What Is the MRI Examination Like?
- The MRI examination is performed in a special room that houses the MRI system or “scanner”. You will be escorted into the room by a staff member of the MRI facility and asked to lie down on a comfortably padded table that gently glides you into the scanner.
- You will be required to wear earplugs or headphones to protect your hearing because, when MRI scanners operate, they produce loud noises. These loud noises are normal and should not worry you.
- For some MRI studies, a contrast agent called “gadolinium” may be injected into a vein to help obtain a clearer picture of the area being examined. At some point during the examination, a technologist will slide the table out of the scanner in order to inject the contrast agent.
- The most important thing for the patient to do is to relax and lie still. Most MRI exams take between 30 to 60 minutes to complete depending on the body part imaged and how many images are needed.
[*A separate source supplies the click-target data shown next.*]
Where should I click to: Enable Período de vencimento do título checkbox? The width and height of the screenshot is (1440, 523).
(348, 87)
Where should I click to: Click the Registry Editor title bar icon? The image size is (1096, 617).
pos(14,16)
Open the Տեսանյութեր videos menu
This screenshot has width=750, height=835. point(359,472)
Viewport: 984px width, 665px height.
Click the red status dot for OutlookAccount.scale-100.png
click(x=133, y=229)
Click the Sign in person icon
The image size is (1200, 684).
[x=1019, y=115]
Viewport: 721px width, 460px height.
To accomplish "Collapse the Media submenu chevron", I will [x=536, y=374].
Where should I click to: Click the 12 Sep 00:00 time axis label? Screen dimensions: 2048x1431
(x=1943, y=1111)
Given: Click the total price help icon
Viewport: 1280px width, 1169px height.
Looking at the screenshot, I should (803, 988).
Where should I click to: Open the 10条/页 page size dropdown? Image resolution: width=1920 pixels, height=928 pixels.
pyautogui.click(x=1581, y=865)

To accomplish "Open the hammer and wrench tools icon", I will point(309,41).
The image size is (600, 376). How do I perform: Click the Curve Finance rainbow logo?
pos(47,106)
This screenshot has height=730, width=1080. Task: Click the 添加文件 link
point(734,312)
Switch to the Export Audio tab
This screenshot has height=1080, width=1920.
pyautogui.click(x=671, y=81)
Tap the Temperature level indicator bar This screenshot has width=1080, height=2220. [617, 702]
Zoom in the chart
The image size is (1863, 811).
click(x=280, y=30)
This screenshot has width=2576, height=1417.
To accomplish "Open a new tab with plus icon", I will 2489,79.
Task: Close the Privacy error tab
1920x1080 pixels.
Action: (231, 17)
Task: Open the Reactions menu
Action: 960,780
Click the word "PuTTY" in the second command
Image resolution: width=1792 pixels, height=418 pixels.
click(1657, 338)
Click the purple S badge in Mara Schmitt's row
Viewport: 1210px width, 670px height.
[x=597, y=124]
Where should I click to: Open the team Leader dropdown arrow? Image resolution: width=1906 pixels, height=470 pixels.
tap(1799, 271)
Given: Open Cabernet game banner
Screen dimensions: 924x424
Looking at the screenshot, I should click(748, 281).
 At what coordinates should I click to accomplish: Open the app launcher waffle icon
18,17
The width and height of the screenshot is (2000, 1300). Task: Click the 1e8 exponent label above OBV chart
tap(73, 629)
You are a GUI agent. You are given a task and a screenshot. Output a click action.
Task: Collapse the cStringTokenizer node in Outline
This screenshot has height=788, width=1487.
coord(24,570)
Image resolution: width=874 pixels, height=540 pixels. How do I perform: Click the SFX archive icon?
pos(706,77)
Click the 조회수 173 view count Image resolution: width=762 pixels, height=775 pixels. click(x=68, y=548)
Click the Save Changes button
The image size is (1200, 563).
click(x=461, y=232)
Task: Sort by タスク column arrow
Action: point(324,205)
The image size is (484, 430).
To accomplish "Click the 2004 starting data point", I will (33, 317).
- Once the entire MRI examination is completed, the pictures will be looked at by a radiologist, a specially-trained physician who is able to interpret the scans for your doctor. The radiologist will send your doctor a report. You should contact your doctor to go over your results and discuss your next steps.
Advanced MRI Options at Community
- OASIS high-field, open-sided MRI - The most powerful open-sided MRI available in Central Indiana. The open-sided MRI is excellent for all patient types, especially large or claustrophobic patients and children. Now the high-quality images you expect are on the imaging system patients prefer.
- 3T MRI - Available at Community Imaging Center South. The short, wide bore 3T MRI is quieter and faster than the typical MRI on the market and its geometry is optimized to reduce patient anxiety by providing more space in the bore.
- CinemaVision - What’s the latest multimedia entertainment system doing inside a state-of-the-art magnetic resonance imaging scanner? That’s not just entertainment—it’s a better MRI experience, especially for those who find the procedure uncomfortable or scary.